Em nota, o Instituto Igarapé apontou que a maior entrada de armamentos no país, aliada a medidas recentes do governo federal que dificultam o rastreamento de armas e munições, “facilita a vida de grupos criminais”.
“Armas e munições legais podem cair na ilegalidade e os baixos controles dificultam as investigações e a prevenção desses desvios”, diz um trecho da nota, que também classifica a decisão de zerar a alíquota sobre revólveres e pistolas como “um exemplo da captura da agenda do governo federal por grupos de interesse, em prejuízo da totalidade dos cidadãos (que perdem recursos dos impostos)”.
Decretos presidenciais
Segundo especialistas, as restrições à importação de armas já vinham sendo flexibilizadas desde o governo de Michel Temer. A tendência de alta, porém, avançou no governo Bolsonaro, que tem entre suas bandeiras a ampliação da posse e do porte de armas de fogo.
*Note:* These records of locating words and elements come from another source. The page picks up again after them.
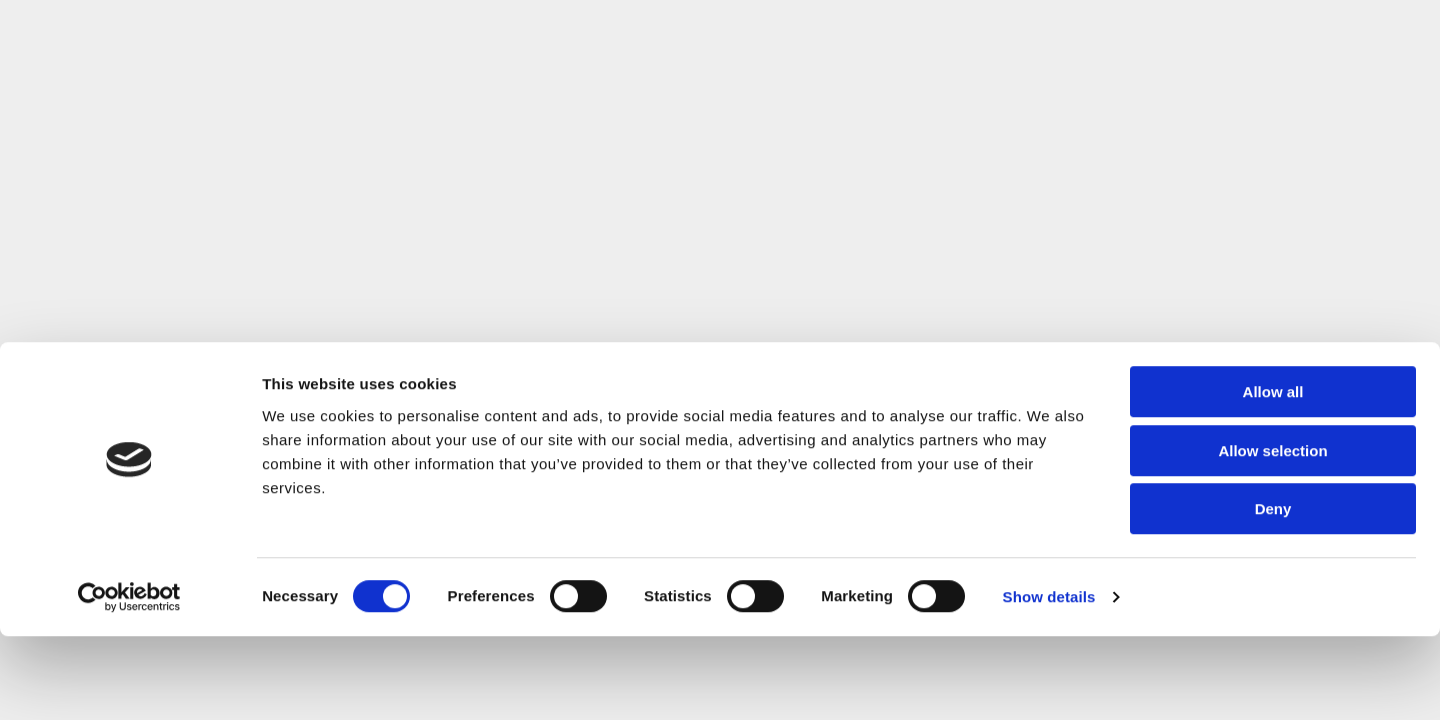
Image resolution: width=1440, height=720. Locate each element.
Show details (1049, 680)
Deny (1273, 592)
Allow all (1273, 475)
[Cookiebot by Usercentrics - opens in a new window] (129, 681)
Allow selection (1272, 534)
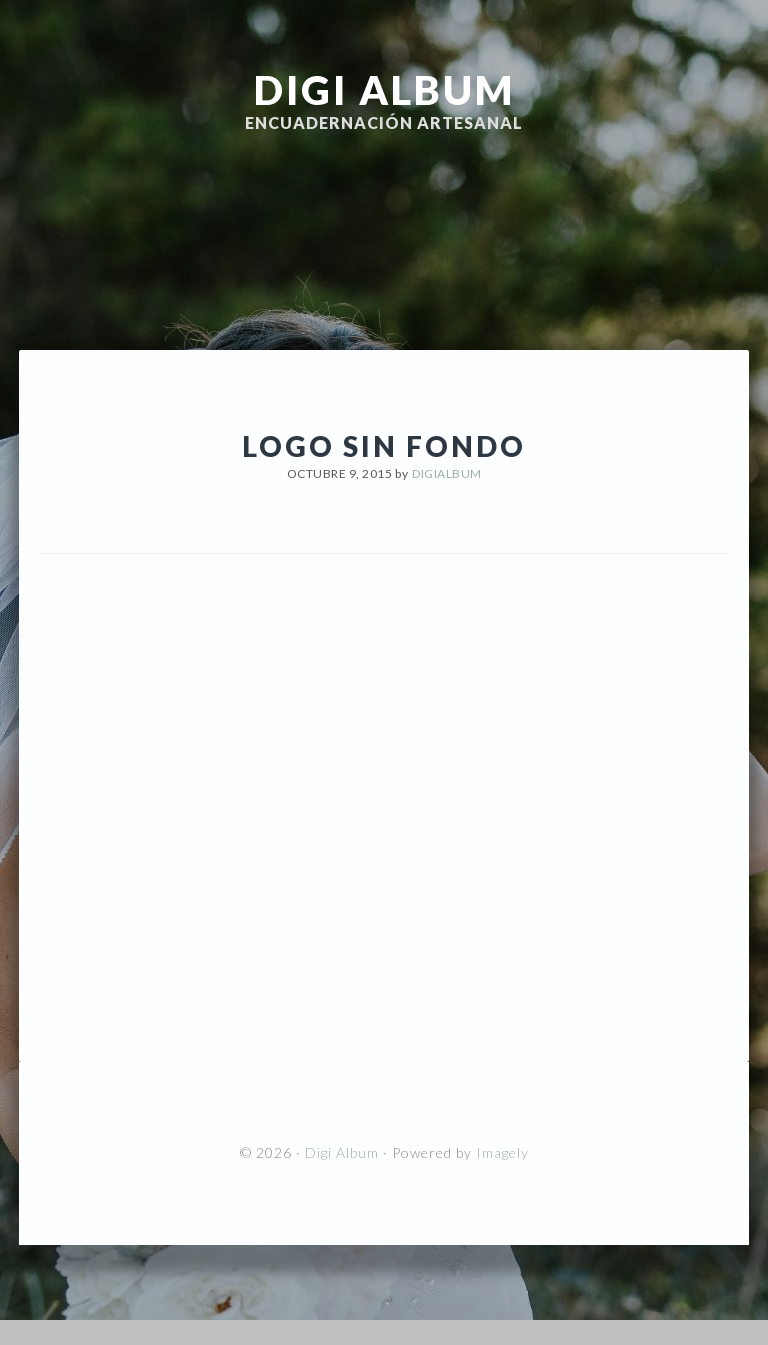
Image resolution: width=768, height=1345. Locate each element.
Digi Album (384, 90)
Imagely (502, 1152)
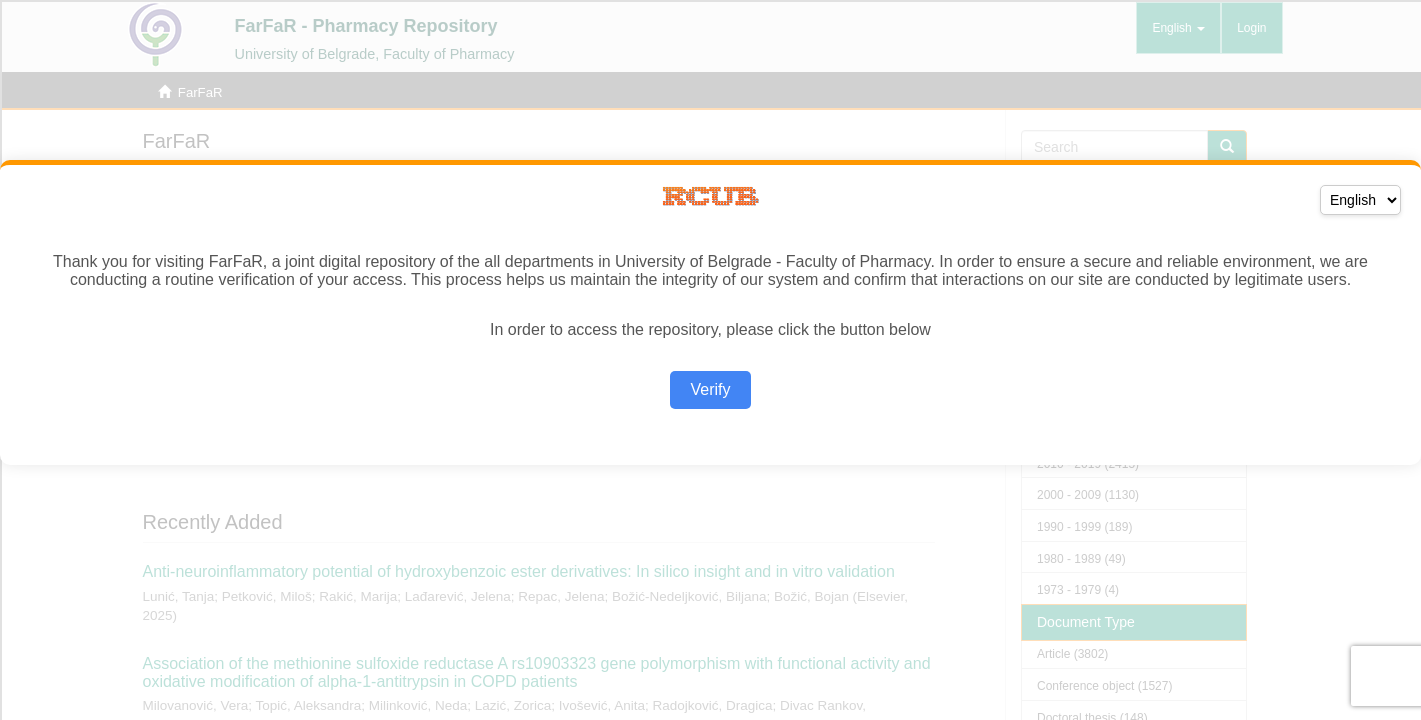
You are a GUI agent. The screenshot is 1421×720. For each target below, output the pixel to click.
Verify (710, 389)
A flexibilização da posse e porte de armas é uma das principais bandeiras de Bolsonaro. Em reunião ministerial do dia 22 de abril, que teve sua gravação divulgada, o presidente disse que queria “todo mundo armado”. Um dia após a reunião, o governo federal publicou uma portaria interministerial aumentando a quantidade máxima de munições permitidas para compra no país. Na semana anterior, o Exército havia revogado, atendendo a uma determinação de Bolsonaro, três portarias que criaram regras para facilitar o rastreamento de armas e munição.
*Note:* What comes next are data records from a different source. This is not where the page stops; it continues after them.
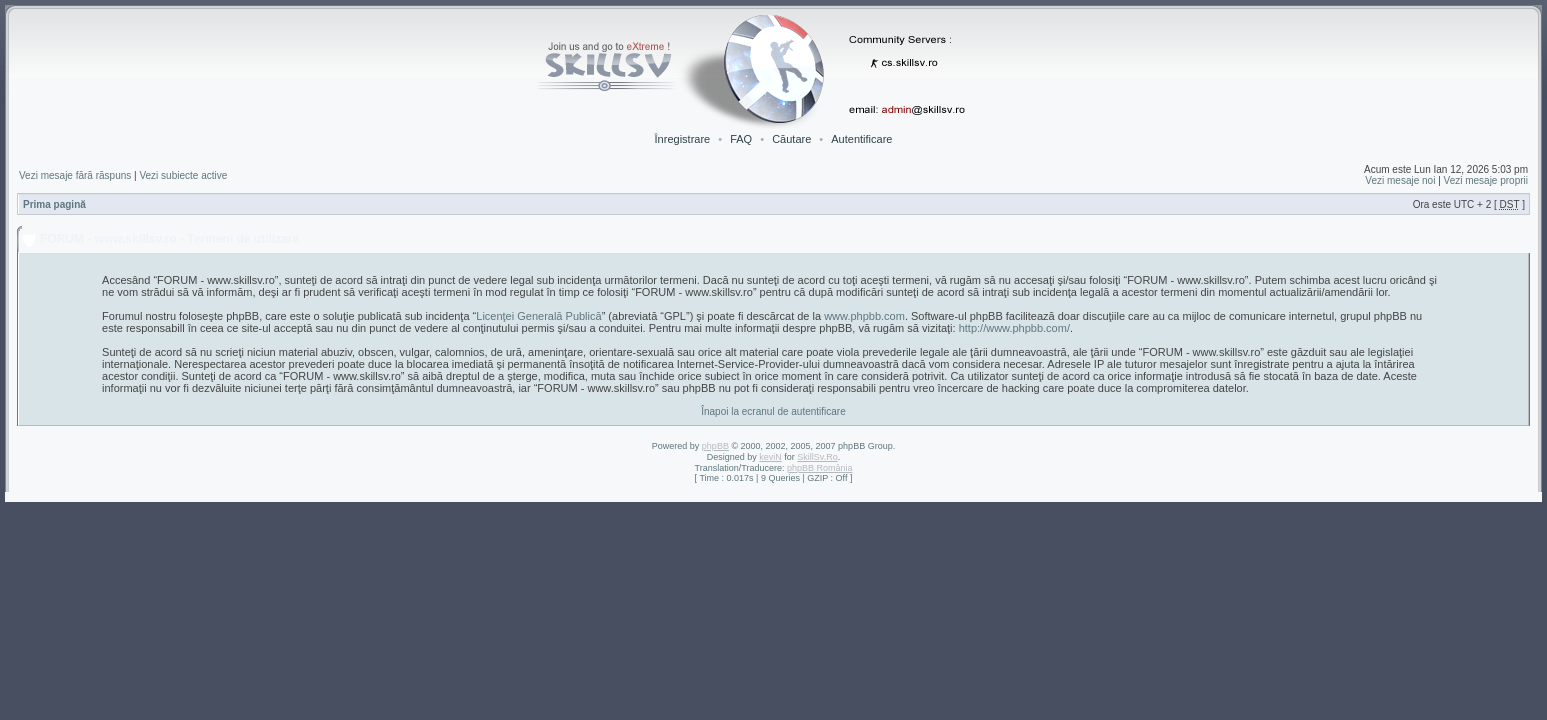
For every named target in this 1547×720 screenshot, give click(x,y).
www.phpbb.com (864, 316)
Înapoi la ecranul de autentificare (773, 411)
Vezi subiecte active (183, 175)
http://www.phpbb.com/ (1014, 328)
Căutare (791, 139)
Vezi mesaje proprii (1486, 180)
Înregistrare (683, 139)
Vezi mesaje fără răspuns (75, 175)
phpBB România (820, 468)
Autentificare (861, 139)
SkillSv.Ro (817, 457)
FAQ (741, 139)
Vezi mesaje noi (1400, 180)
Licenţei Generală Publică (538, 316)
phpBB (715, 446)
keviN (770, 457)
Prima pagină (54, 204)
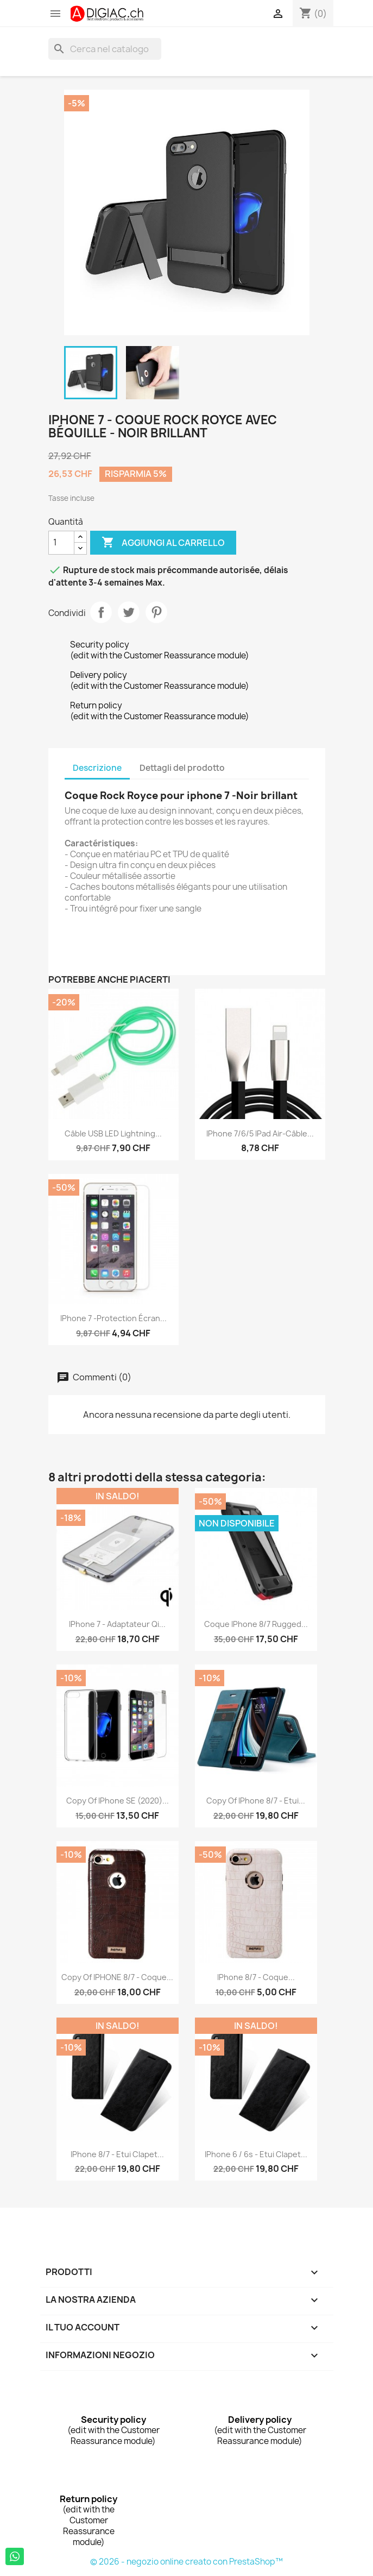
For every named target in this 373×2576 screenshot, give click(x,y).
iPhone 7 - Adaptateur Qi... (117, 1624)
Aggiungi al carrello (163, 543)
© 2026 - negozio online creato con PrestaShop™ (186, 2561)
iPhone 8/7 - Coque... (256, 1977)
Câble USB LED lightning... (113, 1133)
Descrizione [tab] (97, 768)
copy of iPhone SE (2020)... (117, 1800)
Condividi (101, 612)
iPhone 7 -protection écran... (113, 1318)
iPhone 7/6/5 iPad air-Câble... (260, 1133)
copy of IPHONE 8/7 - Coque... (117, 1977)
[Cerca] (104, 49)
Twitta (129, 612)
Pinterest (156, 612)
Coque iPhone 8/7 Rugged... (256, 1624)
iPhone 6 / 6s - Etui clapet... (256, 2154)
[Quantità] (61, 543)
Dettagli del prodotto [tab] (182, 768)
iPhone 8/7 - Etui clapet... (117, 2154)
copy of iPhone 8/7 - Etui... (255, 1800)
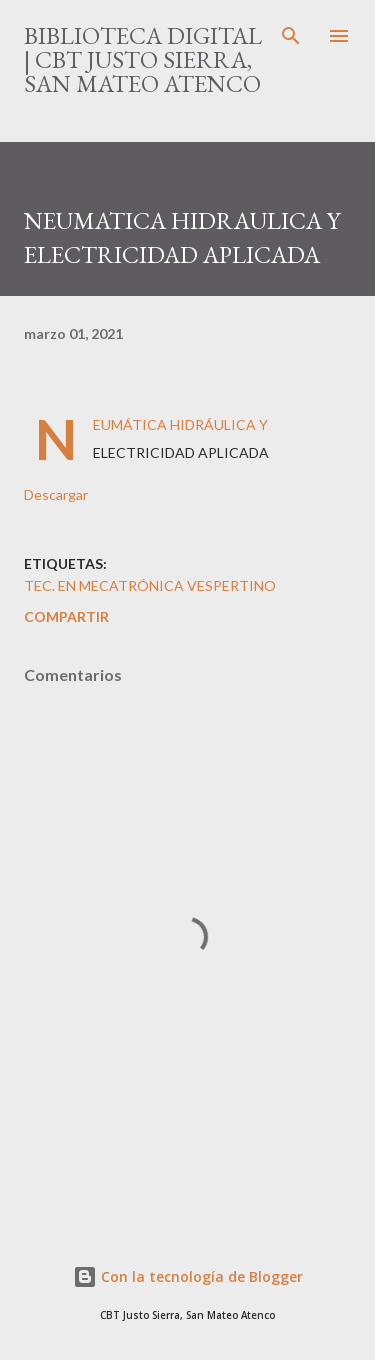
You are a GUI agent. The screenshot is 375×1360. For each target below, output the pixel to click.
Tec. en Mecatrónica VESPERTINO (150, 585)
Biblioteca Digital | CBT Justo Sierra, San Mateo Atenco (143, 59)
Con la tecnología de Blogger (188, 1276)
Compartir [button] (66, 616)
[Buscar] (291, 36)
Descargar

Entre as alterações feitas no atual governo, decretos presidenciais editados em julho e em setembro de 2019 revogaram um veto a armas estrangeiras que tivessem versão similar no país.
No geral, o valor gasto com armas e munições estrangeiras, incluindo espingardas, carabinas e suas peças, totalizou US$ 45,3 milhões até meados de novembro deste ano, 35% a mais do que o desembolsado no ano passado inteiro. Os dados do Siscomex incluem compradores públicos e privados. O número levantado pelo GLOBO abrange somente armas de fogo e suas munições, excluindo itens como cassetetes, pistolas de ar e armas brancas, e desconsidera também o valor gasto em armas de guerra, de uso restrito pelas Forças Armadas.
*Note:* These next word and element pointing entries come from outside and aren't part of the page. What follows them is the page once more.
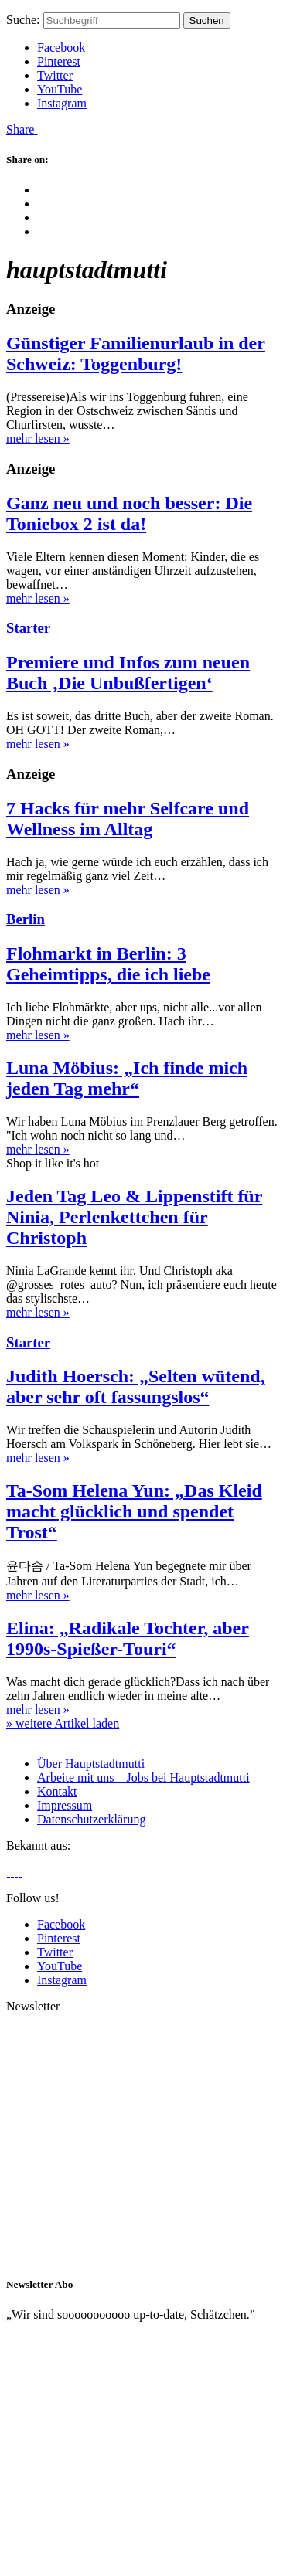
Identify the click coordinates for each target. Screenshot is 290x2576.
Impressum (64, 1805)
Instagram (62, 103)
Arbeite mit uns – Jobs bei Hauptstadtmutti (143, 1777)
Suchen (206, 20)
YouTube (59, 89)
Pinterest (58, 61)
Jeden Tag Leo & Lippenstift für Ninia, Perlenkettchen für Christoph (134, 1217)
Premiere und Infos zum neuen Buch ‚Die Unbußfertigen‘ (128, 672)
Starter (28, 628)
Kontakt (57, 1791)
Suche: (23, 19)
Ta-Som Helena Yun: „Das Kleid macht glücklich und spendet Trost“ (134, 1511)
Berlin (25, 919)
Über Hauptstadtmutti (91, 1763)
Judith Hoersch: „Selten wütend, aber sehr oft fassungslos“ (135, 1386)
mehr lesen (38, 438)
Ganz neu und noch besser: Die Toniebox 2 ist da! (129, 513)
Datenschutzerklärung (91, 1819)
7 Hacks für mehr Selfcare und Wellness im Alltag (127, 818)
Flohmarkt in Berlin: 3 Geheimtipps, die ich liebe (108, 963)
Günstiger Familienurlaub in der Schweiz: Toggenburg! (135, 353)
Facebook (61, 47)
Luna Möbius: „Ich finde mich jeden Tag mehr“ (126, 1078)
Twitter (55, 75)
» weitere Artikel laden (62, 1723)
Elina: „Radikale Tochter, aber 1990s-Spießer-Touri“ (127, 1638)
Alterações na legislação no atual governo
Janeiro de 2019
Ainda no início do mandato, Bolsonaro editou seu primeiro decreto sobre armas, estendendo o direito à posse a praticamente todo o território nacional e ampliando de cinco para dez anos a validade do registro. O decreto foi revogado nos meses seguintes, quando o presidente colocou em vigor normas ainda mais abrangentes.
Maio e junho de 2019
Em seis novos decretos, o presidente afirmou ir “no limite da lei” ao incluir o porte de arma para diversas profissões, ponto que foi revogado após a Câmara apontar ilegalidades. Foram mantidas, porém, mudanças como a ampliação do limite de munições para caçadores, atiradores e colecionadores (CACs) e o aumento do rol de calibres disponíveis.
Setembro de 2019
Em mais um decreto, Bolsonaro liberou para policiais e membros das Forças Armadas a compra de armas de uso restrito, para uso pessoal, sem necessidade de comprovar antecedentes criminais. Em nota técnica, a Procuradoria Federal dos Direitos do Cidadão alertou, à época, que uma brecha na norma também poderia permitir a compra de fuzis por cidadãos comuns.
Abril de 2020
Em meio a pressões de Bolsonaro, uma portaria interministerial elevou de 50 para até 600 o número de munições que poderia ser comprado por mês por pessoas físicas. Além disso, o Exército revogou, por determinação do presidente, três portarias que ampliavam normas de rastreamento de armas e munições em todo o país.